Your instructions:
Once the line with "Open the 往来单位 ellipsis selector" is found in the entries below, repeat it and each following line exactly, up to and including the line with "Click the Occasion label". Add no other lines.

Extracted data:
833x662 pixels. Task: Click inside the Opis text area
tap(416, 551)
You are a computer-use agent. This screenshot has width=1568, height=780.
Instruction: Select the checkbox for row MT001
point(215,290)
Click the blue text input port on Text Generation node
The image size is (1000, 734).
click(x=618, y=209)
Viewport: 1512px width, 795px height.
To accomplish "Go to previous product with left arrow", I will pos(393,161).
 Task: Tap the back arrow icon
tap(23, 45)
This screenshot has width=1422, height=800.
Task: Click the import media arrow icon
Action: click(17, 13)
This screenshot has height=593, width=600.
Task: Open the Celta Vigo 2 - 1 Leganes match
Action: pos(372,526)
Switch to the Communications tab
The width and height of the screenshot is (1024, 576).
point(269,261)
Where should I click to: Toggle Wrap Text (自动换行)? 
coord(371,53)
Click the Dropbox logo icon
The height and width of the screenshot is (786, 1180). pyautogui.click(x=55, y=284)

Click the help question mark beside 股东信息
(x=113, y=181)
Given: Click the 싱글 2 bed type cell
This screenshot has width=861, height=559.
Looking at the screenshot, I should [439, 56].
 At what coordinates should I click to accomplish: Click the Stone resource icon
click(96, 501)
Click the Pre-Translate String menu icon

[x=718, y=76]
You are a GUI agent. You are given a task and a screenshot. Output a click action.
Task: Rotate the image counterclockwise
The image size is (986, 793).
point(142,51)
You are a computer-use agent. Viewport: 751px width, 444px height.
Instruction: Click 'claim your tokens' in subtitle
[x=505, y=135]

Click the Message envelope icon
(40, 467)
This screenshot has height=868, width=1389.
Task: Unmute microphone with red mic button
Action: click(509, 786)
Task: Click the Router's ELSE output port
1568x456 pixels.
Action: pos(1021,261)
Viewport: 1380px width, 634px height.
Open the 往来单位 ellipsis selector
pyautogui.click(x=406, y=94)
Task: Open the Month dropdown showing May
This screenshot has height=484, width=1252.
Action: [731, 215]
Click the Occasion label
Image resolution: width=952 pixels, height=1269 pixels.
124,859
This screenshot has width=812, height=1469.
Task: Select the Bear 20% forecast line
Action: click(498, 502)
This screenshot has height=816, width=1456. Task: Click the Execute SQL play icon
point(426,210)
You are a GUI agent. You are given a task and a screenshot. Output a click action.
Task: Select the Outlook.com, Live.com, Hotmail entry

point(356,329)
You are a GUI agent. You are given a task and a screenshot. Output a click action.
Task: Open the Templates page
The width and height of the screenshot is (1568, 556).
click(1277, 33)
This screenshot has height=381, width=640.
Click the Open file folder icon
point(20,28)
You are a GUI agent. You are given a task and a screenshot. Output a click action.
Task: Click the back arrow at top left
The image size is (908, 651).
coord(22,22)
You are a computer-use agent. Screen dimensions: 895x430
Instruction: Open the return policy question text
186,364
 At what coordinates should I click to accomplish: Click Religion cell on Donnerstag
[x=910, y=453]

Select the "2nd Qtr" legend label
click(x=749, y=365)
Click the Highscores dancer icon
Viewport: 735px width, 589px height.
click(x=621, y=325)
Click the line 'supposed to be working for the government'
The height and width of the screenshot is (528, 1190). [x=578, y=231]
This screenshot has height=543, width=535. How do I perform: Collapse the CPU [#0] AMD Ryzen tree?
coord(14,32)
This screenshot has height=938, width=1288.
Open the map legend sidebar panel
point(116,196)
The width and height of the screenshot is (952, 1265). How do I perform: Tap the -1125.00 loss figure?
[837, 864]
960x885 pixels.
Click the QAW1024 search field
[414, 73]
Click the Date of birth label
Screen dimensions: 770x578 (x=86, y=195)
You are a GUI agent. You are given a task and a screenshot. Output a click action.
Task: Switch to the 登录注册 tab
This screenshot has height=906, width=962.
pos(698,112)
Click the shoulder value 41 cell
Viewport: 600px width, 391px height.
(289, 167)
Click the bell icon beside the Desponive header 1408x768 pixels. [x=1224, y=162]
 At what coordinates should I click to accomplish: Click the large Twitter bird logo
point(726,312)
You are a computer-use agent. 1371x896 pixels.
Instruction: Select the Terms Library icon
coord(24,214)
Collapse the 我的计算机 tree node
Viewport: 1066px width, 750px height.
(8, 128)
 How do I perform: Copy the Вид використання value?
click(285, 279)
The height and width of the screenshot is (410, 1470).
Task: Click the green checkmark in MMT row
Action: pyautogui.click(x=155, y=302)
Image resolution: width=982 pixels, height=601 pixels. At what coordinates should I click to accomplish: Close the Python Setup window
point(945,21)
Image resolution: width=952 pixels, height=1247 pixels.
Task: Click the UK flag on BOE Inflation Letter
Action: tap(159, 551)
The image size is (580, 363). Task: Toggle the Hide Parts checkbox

Reply:
Open the 往来单位 ellipsis selector
pyautogui.click(x=406, y=94)
Task: Open the Month dropdown showing May
This screenshot has height=484, width=1252.
Action: [731, 215]
Click the Occasion label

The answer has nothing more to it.